“I am not here concerned with intent, but with… standards, especially the ability to tell the difference between a fact, an opinion, a hypothesis, and a hole in the ground.” - Serge Lang, Mathematician
“The problem with standards, is that there are so many of them.”
-Anonymous
Most clinicians would agree that other than gross negligence, transition of care accounts for the greatest potential for medical error. If only there were standards, both clinical and technical, between venues of care. Isn’t that the fix we desperately need?
HL7 CEO Charles Jaffe has another opinion:
“There is not a lack of standards, there are, in fact, too many standards and too many organizations writing them. There are some standards that are easy to implement or easy to understand, but which lack coherence, scalability, or broad adoption, while others are difficult to understand or cumbersome to write code for implementation.
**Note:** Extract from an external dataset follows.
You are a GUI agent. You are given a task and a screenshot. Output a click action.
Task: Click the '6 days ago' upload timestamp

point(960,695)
Some organizations write specifications or artifacts that are useful but painfully limited. Some are built on strict models and development frameworks to improve interoperability. Others meet the needs of the specific domain but are incapable of being used to share data with our healthcare environments. Some are meant to be international while others are simply realm-specific.”
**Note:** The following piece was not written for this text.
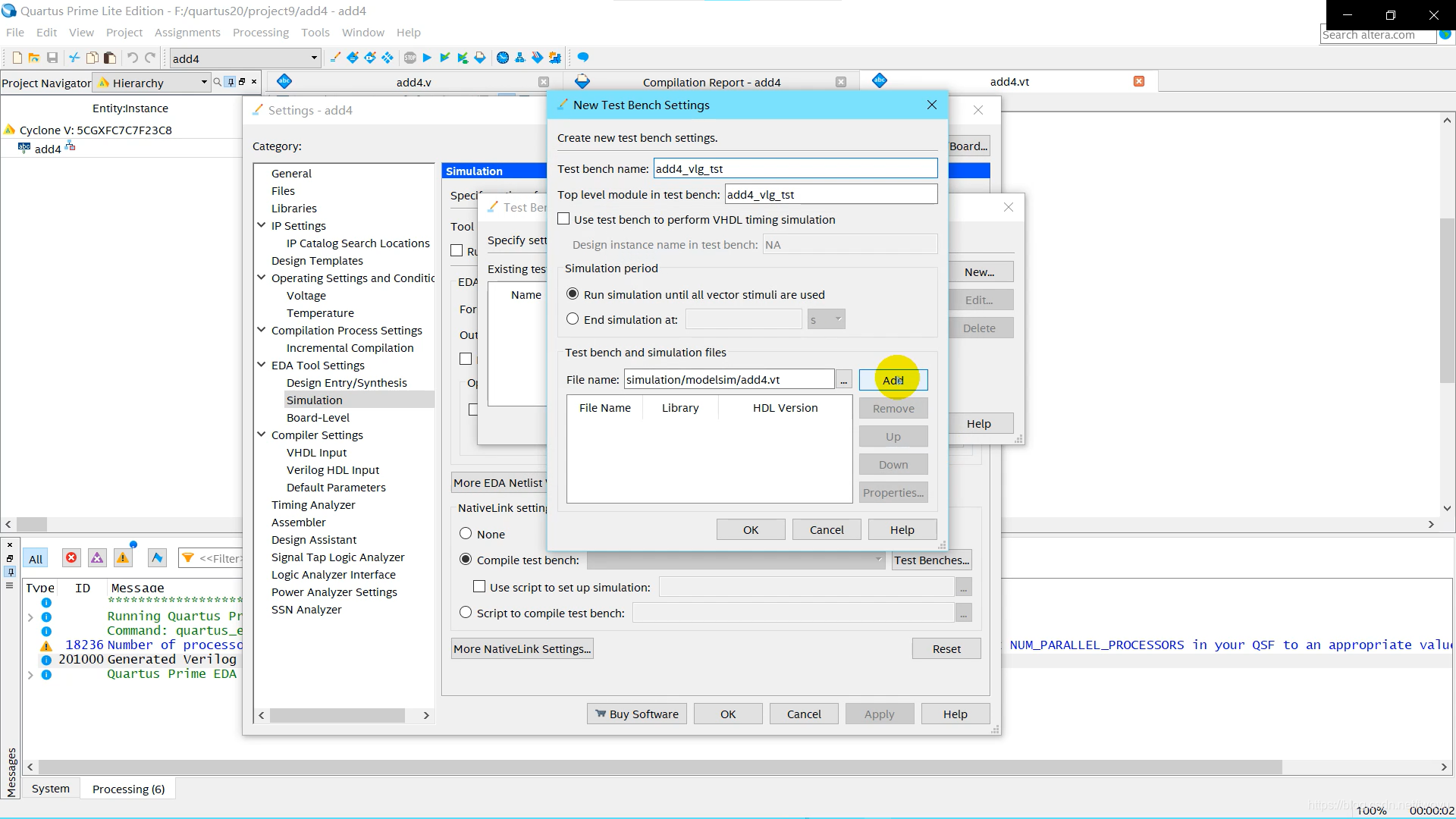Enable Use test bench for VHDL timing simulation
The width and height of the screenshot is (1456, 819).
coord(564,219)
And now we have ICD-10, due for roll-out in 2013. For those of you who don’t read the blog Better Diagnosis Coding, you should. This Anonymous Ontologist has an intelligent yet cutting view on the subject. His recent posts on the topic of ICD-10 are extremely insightful. Here’s a perfect example:
“The health care industry now has a little more than 4.5 years to find every usage of ICD-9-CM codes in all of its systems, and upgrade and test them to use ICD-10-CM. All the effort spent on that, will not be spent on adopting electronic medical records, devising and participating in pay for performance programs, improving patient safety, automating the reporting of notifiable diseases, chronic disease management, quality initiatives… and the list goes on.”
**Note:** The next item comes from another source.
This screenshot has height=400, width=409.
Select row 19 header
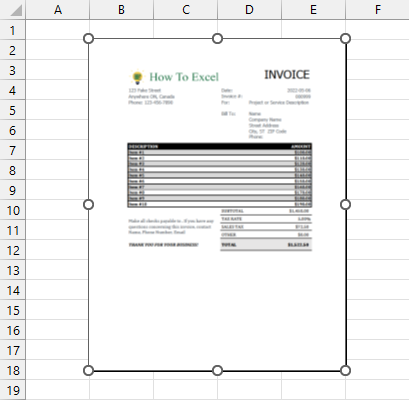[13, 390]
Several years ago, I was contacted by a lobbying group to solicit my opinion, as a family physician, on the value of ICD-10. Value is a relative concept, particularly when estimates of cost to a typical 3 member medical group for implementing ICD-10 were more than $80,000! I asked them what practical improvements it might make for me and my patients. They replied “in ICD-9, you can code for just a sports injury, but ICD-10 will allow you to specify whether they were struck by a baseball, a football or a basketball”. After I apologized for laughing, I confessed that they had not convinced me of their value proposition.
In my previous post, I made an analogy of HIT to roads and cars. The truth of the matter is that there will always be hundreds of different cars and trucks on our highways. Each of them suits individual needs for productivity and efficiency, or just plain human whim and fancy. Our roads and bridges must carry them all. Some standards are necessary, but mainly for safety and accessibility.
I believe that we must begin the more necessary work on infrastructure. Semantic interoperability is the foundation. To quote Charles Jaffe once more:
“Perhaps the most difficult challenge is to bind the standards to structured vocabularies to ensure that there is the unambiguous transfer of meaning.”